__Goal of the exercise__
Copy each line of the data below with the word "Client".

[Opening Provided records section]

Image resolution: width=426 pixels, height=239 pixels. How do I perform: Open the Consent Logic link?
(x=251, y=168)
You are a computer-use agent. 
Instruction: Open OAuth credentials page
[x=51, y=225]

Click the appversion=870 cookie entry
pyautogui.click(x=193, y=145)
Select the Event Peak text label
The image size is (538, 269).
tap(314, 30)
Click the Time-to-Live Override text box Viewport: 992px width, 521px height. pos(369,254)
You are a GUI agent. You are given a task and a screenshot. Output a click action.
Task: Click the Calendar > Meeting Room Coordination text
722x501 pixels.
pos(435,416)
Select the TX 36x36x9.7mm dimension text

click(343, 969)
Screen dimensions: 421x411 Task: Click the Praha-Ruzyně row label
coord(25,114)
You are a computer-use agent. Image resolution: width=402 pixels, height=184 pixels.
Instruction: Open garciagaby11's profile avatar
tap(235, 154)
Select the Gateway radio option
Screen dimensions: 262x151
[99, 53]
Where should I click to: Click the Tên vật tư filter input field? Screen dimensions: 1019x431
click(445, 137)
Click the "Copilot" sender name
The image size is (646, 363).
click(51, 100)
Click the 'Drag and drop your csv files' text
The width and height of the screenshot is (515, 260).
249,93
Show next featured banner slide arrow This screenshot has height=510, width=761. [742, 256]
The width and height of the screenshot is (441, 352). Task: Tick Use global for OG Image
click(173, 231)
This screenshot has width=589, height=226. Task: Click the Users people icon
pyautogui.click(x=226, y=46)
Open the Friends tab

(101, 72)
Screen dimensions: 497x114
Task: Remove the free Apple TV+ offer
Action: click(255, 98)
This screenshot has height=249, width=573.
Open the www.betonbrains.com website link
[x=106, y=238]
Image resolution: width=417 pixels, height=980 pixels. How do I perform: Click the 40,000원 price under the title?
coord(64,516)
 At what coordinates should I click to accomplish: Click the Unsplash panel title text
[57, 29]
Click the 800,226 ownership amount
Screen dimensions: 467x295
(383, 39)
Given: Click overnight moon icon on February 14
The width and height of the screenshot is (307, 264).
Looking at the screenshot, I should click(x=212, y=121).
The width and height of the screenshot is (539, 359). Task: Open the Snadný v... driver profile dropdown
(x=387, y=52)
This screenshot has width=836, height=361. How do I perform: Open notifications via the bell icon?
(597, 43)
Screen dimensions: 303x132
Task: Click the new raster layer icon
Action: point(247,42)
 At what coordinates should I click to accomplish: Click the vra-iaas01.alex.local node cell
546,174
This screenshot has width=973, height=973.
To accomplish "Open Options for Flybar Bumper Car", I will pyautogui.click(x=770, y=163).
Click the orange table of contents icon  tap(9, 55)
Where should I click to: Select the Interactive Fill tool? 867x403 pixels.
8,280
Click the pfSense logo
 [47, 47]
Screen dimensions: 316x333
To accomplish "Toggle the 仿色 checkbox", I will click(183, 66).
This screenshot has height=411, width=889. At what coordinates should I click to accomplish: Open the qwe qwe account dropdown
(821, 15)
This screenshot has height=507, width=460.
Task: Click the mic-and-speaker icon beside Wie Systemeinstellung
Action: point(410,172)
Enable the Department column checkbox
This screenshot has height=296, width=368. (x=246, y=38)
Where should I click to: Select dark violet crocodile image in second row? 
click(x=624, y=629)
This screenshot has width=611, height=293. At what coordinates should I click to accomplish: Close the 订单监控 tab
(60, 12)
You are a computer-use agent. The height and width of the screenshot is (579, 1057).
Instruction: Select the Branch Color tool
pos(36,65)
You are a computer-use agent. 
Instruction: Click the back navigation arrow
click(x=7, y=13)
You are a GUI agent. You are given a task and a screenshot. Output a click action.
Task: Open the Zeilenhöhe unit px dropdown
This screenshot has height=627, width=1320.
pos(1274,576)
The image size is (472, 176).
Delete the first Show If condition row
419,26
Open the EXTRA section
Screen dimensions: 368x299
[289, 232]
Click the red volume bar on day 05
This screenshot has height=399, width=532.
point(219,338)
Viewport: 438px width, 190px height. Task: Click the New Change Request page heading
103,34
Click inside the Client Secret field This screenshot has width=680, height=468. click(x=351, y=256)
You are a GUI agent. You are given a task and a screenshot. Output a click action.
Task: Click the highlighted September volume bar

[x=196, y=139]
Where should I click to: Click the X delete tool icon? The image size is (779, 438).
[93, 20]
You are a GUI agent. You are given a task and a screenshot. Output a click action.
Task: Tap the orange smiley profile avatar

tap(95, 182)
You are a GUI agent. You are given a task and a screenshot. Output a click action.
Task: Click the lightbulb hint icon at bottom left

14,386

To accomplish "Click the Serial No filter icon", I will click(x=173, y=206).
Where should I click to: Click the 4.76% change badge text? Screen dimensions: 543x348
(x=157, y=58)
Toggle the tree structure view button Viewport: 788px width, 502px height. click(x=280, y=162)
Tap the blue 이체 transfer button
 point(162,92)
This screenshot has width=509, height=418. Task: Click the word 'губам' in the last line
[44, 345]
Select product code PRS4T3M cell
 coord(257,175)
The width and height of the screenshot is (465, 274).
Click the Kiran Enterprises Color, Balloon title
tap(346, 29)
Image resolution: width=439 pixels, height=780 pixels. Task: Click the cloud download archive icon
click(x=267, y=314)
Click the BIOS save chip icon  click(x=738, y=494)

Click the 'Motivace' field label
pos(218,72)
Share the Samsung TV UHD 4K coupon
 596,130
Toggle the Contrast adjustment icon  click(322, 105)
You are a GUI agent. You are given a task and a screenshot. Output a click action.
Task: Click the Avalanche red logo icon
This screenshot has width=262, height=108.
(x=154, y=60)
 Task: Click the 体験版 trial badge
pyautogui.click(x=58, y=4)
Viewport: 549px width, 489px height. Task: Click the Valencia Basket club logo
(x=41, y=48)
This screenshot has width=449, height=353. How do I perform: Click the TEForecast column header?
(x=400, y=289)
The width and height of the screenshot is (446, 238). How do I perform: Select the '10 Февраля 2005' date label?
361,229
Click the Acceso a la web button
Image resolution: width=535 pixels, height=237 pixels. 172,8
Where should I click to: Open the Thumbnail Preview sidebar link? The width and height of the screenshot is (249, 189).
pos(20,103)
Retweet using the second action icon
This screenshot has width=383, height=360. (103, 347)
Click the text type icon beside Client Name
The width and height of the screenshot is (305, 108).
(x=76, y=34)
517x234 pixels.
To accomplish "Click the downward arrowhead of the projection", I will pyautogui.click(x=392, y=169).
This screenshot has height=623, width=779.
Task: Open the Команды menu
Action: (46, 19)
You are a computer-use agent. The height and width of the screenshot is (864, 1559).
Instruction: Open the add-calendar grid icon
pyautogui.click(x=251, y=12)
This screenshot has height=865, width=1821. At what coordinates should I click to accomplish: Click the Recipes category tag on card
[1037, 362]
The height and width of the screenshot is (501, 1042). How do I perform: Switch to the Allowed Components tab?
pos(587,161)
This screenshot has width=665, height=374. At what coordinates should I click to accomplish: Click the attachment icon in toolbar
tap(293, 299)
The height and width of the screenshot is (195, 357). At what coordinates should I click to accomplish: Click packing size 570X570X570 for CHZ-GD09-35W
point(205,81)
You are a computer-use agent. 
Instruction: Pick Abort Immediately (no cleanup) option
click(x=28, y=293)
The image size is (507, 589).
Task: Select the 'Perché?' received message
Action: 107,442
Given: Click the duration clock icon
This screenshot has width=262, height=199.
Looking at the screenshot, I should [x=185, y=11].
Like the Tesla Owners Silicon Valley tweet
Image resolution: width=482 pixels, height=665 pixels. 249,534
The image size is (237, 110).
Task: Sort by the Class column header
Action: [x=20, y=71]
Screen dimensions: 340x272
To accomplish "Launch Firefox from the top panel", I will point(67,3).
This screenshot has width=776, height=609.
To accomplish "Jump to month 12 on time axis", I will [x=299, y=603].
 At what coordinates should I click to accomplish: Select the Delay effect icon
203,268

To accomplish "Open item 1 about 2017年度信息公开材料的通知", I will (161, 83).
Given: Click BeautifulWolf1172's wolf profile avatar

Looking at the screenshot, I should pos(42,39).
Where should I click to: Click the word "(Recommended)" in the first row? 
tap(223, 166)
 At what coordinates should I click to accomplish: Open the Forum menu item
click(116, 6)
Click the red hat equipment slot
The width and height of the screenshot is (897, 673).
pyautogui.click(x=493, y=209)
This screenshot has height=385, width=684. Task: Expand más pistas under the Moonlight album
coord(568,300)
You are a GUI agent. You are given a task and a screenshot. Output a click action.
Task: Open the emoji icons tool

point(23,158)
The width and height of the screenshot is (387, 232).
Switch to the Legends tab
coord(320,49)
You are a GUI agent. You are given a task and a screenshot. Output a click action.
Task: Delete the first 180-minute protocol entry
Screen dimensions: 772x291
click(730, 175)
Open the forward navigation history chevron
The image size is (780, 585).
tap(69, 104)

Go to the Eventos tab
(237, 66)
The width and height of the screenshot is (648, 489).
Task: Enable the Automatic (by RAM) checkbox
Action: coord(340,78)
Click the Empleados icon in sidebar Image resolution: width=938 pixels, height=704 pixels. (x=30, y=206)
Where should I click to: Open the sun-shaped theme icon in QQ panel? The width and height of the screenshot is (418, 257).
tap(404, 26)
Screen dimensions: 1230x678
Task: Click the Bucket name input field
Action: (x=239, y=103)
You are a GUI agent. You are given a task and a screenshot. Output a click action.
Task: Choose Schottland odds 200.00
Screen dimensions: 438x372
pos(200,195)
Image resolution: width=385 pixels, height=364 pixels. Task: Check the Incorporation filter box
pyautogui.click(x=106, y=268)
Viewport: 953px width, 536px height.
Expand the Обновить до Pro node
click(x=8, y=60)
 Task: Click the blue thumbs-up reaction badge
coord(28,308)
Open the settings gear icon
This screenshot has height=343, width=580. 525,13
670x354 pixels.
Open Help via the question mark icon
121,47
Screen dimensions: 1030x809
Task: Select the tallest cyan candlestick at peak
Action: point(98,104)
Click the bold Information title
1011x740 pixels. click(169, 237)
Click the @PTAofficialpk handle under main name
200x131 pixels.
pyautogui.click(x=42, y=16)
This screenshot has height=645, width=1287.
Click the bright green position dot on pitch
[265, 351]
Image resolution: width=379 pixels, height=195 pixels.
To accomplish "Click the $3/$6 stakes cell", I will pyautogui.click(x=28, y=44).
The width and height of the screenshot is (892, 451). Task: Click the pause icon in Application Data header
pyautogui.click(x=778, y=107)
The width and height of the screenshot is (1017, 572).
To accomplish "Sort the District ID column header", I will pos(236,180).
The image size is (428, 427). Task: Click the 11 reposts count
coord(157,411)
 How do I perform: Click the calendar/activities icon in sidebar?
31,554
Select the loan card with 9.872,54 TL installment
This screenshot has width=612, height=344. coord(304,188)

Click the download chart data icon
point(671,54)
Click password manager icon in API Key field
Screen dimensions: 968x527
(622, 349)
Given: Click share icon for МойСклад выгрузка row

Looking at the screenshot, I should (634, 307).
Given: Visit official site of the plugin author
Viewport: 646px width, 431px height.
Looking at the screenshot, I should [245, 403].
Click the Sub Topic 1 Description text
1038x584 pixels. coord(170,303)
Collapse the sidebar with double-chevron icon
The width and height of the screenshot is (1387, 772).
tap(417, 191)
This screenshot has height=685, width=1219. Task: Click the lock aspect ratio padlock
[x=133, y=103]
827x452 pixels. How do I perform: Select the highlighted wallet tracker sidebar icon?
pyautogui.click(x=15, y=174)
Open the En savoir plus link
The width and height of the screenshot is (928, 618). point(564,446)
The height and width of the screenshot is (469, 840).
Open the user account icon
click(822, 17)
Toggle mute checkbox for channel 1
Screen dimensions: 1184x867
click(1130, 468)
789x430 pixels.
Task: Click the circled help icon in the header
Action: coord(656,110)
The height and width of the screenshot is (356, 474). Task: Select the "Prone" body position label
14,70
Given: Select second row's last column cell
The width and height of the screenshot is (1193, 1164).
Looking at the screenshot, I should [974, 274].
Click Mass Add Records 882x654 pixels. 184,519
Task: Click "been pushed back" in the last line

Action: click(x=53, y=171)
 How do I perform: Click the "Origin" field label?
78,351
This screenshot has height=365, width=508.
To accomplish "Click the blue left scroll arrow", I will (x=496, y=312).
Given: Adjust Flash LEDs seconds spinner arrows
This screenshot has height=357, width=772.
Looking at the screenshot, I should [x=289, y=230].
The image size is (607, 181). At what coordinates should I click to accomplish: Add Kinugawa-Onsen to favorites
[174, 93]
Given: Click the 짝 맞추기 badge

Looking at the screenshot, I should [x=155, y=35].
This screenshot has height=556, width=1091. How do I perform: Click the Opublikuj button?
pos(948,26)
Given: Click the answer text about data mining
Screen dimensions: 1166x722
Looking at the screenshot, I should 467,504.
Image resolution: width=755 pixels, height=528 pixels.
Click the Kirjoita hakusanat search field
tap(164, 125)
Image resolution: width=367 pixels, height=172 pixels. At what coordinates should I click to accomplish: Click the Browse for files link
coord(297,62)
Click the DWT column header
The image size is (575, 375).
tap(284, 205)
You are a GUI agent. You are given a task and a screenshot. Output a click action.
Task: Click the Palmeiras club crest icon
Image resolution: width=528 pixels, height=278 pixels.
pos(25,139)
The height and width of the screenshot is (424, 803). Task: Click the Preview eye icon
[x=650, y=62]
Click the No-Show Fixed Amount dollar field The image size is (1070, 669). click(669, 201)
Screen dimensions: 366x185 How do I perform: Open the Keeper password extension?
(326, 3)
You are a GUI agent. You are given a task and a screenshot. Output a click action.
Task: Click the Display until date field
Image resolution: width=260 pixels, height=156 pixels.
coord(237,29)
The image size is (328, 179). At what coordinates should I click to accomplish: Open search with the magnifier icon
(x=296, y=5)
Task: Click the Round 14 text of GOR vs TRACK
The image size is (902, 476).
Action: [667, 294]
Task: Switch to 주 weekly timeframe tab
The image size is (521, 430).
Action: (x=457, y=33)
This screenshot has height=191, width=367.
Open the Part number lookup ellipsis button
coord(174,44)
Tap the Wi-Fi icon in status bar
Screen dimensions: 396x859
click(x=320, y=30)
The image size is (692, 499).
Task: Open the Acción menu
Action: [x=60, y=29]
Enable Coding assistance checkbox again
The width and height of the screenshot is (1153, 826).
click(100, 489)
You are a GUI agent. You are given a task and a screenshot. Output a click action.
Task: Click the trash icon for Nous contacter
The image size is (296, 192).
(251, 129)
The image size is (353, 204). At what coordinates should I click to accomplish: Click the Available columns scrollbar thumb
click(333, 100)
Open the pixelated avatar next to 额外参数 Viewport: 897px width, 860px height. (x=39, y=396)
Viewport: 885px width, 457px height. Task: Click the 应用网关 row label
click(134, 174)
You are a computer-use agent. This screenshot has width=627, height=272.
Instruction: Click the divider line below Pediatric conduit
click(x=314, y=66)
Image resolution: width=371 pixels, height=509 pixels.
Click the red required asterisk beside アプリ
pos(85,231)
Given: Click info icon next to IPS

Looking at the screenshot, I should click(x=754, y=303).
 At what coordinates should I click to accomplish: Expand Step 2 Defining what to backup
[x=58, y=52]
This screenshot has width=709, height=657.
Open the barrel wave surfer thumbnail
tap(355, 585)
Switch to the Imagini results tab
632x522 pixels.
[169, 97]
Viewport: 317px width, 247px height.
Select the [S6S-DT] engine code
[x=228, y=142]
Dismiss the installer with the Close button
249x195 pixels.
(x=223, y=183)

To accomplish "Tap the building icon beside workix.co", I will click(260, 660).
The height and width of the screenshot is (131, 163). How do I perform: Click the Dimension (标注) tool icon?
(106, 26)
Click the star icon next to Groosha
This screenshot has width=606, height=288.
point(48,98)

[Closing Provided records section]

__Exercise answer__
Click inside the Client Secret field This screenshot has width=680, height=468. click(x=351, y=256)
Click the text type icon beside Client Name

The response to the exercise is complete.